By Sharanya Gopinathan
Back when I was studying in an all-women’s college in Bangalore, a classmate of mine ended up failing a semester because she didn’t meet the attendance requirement for that term. Because she was in the last trimester of her pregnancy. When a group of students went to speak to the Dean about her situation, and the college’s mechanism for dealing with similar cases (which occurred all the time, and usually ended with the student dropping out), the Dean responded that the college does take lots of measures to make things easier for pregnant students. When pressed for details on what these measures were, she supplied, “We allocate them ground floor rooms for their exams so that they don’t have to climb the stairs.”
The Haryana government is taking a great step that’s much more useful than my alma mater’s. They’ve decided to allow married female students in government colleges and universities maternity leave benefits up to 45 days at a stretch. They’ll be able to avail this benefit with the permission of the chairperson of the department, or by submitting a valid medical certificate.
A senior official told DNA that the move was in response to seeing a large number of married students, or students who got married during the course of their studies, dropping out of their courses mid way due to maternity. This move is supposed to be a step ahead in their Beti Bachao Beti Padhao campaign, and we’re sure it’s going to help a lot of women.

**INFORMATION GIVEN**.
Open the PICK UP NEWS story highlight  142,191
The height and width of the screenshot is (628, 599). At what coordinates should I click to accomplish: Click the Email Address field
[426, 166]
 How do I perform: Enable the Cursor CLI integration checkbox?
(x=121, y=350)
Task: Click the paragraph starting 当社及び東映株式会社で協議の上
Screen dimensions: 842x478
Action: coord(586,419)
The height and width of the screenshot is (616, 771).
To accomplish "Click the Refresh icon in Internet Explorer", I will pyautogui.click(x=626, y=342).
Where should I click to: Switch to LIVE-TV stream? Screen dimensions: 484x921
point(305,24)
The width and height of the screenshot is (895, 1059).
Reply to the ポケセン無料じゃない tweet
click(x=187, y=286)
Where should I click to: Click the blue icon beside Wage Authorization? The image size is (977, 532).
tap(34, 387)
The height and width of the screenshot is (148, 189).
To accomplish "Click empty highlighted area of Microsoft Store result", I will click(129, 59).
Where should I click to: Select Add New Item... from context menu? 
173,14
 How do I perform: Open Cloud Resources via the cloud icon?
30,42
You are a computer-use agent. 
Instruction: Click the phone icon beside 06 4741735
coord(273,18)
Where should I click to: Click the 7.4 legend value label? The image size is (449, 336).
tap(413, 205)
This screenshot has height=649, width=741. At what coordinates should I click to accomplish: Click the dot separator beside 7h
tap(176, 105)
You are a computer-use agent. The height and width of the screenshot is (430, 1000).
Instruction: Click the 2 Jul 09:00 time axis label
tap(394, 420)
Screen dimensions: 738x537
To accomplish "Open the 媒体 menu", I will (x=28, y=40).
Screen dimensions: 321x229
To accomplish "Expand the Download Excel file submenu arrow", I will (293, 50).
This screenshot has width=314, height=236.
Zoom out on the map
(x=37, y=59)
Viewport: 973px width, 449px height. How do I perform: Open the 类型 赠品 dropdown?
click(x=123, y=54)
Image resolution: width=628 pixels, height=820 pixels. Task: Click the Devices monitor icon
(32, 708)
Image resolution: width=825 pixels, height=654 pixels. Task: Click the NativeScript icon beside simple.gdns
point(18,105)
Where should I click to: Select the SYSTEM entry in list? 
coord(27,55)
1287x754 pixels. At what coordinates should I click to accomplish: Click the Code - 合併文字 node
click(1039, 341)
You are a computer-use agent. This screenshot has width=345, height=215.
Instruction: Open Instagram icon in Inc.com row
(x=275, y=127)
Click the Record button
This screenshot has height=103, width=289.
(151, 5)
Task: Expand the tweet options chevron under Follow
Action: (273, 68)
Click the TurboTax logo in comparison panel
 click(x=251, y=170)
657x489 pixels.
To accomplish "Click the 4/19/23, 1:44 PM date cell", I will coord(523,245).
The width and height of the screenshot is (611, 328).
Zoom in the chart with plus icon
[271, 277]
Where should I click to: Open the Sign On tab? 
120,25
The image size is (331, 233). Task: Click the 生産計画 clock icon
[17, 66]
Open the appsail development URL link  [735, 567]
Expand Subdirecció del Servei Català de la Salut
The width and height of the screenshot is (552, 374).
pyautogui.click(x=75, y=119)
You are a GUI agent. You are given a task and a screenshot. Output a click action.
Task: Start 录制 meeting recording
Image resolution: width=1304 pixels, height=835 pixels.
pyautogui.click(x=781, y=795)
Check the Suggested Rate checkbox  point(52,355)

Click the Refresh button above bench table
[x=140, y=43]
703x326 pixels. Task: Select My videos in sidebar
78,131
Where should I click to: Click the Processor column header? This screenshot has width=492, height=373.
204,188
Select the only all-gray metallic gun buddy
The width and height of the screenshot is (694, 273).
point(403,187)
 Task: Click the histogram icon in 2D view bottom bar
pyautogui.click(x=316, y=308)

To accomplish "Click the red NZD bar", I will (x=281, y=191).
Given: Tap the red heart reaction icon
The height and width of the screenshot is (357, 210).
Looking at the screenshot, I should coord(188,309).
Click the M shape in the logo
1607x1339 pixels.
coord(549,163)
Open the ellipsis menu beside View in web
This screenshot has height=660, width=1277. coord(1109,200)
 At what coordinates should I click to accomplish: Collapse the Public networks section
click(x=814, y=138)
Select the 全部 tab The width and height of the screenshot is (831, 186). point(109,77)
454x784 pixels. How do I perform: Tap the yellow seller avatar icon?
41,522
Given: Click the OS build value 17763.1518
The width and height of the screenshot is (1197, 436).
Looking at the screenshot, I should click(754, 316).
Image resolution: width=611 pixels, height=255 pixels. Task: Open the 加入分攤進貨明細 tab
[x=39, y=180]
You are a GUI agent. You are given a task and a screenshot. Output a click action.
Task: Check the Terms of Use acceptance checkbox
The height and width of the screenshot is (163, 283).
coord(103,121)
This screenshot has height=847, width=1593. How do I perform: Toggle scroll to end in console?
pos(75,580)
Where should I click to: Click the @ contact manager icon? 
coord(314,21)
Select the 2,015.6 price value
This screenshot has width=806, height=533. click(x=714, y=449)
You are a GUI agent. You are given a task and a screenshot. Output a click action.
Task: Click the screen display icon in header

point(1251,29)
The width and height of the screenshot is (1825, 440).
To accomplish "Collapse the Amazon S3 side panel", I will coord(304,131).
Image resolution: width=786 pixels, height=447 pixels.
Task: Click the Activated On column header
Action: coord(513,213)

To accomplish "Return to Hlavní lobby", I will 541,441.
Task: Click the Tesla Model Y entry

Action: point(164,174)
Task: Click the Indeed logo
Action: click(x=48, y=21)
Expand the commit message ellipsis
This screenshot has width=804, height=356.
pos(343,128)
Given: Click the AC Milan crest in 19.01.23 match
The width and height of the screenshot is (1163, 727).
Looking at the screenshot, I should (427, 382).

**EXERCISES**.
1 – In the Haryana maternity leave article, why did the Haryana government decide to give married students maternity leave?
2 – Translate this sentence from the Haryana maternity leave article into Spanish: "They’ve decided to allow married female students in government colleges and universities maternity leave benefits up to 45 days at a stretch."
3 – Do these statements agree with the Haryana maternity leave article? Answer yes or no for each, and quote the deciding words.
(a) The leave can be taken for up to 45 days at a stretch.
(b) A student needs both the department chairperson's permission and a medical certificate to take the leave.
(c) The classmate who failed a semester attended an all-women's college in Bangalore.

**ANSWER LIST**.
1 – A senior official told DNA that it was a response to seeing a large number of married students, or students who married during their studies, drop out of their courses midway due to maternity.

2 – Han decidido conceder a las estudiantes casadas de las facultades y universidades públicas beneficios de licencia por maternidad de hasta 45 días seguidos.

3 –
(a) Yes: "maternity leave benefits up to 45 days at a stretch"
(b) No: "with the permission of the chairperson of the department, or by submitting a valid medical certificate"
(c) Yes: "an all-women’s college in Bangalore"